= SUPPLIED DATA =

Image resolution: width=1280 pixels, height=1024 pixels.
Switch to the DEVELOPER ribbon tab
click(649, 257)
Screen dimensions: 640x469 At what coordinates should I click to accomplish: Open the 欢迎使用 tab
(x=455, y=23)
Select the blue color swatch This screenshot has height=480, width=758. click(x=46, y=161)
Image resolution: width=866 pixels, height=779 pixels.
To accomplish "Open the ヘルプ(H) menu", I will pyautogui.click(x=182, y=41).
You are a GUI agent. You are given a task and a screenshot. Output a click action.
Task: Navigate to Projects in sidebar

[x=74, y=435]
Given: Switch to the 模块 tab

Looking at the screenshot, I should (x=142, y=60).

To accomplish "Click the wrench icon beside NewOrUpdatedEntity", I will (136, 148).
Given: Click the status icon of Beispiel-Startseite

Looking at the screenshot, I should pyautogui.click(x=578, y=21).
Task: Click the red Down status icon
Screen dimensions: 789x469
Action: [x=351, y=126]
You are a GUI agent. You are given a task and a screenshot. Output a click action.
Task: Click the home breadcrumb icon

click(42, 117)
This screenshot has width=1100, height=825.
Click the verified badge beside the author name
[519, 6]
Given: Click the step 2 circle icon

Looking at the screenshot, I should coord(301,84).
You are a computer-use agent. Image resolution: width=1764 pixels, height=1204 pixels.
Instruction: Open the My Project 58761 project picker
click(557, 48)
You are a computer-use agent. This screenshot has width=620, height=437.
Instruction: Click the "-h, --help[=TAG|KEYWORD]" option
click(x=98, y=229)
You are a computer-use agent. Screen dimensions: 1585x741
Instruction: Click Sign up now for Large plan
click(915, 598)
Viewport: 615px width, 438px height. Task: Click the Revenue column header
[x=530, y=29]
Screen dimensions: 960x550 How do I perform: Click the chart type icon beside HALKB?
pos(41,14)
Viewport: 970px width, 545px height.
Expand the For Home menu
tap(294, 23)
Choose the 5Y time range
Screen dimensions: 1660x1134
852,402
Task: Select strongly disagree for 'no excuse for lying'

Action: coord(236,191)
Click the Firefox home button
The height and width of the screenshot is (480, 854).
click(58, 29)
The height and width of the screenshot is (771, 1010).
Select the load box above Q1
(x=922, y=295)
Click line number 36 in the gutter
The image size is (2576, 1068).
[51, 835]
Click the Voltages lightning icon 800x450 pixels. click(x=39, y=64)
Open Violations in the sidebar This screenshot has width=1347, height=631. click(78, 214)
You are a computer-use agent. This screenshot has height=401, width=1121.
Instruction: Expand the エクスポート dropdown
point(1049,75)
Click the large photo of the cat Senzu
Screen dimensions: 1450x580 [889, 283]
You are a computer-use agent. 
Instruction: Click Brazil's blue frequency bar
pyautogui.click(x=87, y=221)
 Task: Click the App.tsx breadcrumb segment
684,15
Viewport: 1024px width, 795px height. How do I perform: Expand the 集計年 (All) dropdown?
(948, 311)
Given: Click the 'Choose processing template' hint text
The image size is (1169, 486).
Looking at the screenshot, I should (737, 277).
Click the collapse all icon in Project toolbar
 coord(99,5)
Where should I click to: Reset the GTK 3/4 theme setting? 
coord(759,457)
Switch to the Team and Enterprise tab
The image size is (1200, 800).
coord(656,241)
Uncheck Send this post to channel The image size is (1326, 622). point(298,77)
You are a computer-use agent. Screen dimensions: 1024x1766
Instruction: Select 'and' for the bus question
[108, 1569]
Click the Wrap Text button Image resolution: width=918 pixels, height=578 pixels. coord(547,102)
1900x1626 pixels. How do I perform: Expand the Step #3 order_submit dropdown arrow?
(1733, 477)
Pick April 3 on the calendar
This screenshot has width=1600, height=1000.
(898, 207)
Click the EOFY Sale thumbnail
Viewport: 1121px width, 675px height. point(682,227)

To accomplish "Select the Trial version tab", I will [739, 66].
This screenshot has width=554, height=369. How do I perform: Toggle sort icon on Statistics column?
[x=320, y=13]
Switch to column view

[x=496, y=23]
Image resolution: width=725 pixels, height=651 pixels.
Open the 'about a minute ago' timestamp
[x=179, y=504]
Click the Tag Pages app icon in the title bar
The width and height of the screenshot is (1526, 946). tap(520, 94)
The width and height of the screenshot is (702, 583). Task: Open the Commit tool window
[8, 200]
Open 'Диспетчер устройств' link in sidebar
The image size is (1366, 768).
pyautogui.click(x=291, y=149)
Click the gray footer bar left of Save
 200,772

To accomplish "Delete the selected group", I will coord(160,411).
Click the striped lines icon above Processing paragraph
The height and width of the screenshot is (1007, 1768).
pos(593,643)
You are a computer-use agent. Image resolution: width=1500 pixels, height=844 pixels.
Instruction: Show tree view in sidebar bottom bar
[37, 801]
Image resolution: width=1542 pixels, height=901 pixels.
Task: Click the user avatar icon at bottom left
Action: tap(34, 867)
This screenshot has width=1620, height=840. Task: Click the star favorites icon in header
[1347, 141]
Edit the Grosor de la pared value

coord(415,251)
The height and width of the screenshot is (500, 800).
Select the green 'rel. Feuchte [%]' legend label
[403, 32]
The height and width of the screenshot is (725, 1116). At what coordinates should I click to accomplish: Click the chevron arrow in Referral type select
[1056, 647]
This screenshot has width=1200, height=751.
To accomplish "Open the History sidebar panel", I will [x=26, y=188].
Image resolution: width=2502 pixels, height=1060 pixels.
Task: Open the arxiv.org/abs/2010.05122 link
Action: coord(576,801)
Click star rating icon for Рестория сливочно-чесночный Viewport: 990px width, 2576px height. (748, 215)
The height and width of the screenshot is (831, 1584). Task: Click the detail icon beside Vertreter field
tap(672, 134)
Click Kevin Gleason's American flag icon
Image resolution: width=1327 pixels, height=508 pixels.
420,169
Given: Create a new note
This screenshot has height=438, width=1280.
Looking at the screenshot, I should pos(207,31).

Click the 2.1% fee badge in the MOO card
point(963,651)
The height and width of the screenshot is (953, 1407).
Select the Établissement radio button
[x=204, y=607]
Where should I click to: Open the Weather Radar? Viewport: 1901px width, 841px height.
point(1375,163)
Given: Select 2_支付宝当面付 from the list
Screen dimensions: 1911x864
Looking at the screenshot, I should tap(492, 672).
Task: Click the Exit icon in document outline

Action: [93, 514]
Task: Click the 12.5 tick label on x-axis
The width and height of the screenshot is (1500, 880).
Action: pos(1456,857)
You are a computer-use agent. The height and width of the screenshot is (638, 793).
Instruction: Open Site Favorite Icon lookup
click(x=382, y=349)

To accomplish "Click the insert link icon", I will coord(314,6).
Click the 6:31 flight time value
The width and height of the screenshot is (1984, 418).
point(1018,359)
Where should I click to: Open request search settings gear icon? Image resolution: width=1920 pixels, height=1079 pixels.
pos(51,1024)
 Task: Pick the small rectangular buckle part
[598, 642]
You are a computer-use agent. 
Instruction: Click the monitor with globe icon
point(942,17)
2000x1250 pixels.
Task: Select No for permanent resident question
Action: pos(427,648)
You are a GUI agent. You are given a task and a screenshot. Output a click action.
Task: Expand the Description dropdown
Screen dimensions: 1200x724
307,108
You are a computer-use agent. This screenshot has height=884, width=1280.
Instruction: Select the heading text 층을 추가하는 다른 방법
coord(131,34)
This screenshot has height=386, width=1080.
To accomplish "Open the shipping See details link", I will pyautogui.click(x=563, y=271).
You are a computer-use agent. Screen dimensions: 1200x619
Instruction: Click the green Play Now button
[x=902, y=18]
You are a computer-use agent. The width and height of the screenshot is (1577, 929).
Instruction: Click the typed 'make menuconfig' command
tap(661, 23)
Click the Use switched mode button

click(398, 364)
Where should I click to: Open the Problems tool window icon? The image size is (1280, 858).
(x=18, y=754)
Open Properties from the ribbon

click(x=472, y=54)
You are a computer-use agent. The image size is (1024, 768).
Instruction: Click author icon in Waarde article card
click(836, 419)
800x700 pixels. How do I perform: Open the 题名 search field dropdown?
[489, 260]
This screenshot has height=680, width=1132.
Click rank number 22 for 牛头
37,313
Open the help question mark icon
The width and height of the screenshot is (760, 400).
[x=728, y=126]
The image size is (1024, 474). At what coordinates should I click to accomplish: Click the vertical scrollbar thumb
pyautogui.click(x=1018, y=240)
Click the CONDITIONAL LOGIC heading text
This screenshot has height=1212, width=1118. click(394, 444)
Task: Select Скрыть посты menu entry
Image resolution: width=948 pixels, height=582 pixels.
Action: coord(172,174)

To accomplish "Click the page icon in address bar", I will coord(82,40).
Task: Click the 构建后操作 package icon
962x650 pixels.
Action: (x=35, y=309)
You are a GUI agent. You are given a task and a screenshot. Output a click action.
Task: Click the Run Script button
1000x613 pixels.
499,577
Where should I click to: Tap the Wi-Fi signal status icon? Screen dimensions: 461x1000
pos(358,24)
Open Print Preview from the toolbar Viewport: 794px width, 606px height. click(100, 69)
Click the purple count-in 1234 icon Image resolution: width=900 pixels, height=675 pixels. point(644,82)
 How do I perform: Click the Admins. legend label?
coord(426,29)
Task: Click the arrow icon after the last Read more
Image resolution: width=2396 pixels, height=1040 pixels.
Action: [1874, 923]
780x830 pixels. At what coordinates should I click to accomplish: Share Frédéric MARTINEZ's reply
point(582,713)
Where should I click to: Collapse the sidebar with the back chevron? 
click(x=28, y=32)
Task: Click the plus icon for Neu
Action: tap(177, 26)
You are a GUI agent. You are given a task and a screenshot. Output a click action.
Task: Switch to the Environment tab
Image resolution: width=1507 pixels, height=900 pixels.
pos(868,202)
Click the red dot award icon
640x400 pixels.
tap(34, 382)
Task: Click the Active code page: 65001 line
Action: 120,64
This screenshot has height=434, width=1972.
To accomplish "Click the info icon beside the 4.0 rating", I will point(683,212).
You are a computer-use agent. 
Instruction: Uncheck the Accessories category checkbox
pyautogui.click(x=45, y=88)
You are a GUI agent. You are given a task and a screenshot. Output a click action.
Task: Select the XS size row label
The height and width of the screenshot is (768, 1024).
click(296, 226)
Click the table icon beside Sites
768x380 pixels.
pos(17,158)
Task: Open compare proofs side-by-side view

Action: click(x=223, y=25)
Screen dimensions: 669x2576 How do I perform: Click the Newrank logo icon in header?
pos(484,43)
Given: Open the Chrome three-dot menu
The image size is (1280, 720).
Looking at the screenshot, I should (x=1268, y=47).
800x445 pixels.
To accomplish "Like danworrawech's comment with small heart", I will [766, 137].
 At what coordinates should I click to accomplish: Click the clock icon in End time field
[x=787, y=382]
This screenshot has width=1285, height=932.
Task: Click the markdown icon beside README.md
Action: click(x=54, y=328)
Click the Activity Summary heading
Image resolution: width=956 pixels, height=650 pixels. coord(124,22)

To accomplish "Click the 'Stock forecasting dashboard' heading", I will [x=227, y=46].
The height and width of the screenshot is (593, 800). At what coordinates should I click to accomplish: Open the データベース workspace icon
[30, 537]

= TASK STATEMENT =
Return all lines of the material that have "rating" in them.

= WRITTEN SOLUTION =
Click star rating icon for Рестория сливочно-чесночный Viewport: 990px width, 2576px height. (748, 215)
To accomplish "Click the info icon beside the 4.0 rating", I will point(683,212).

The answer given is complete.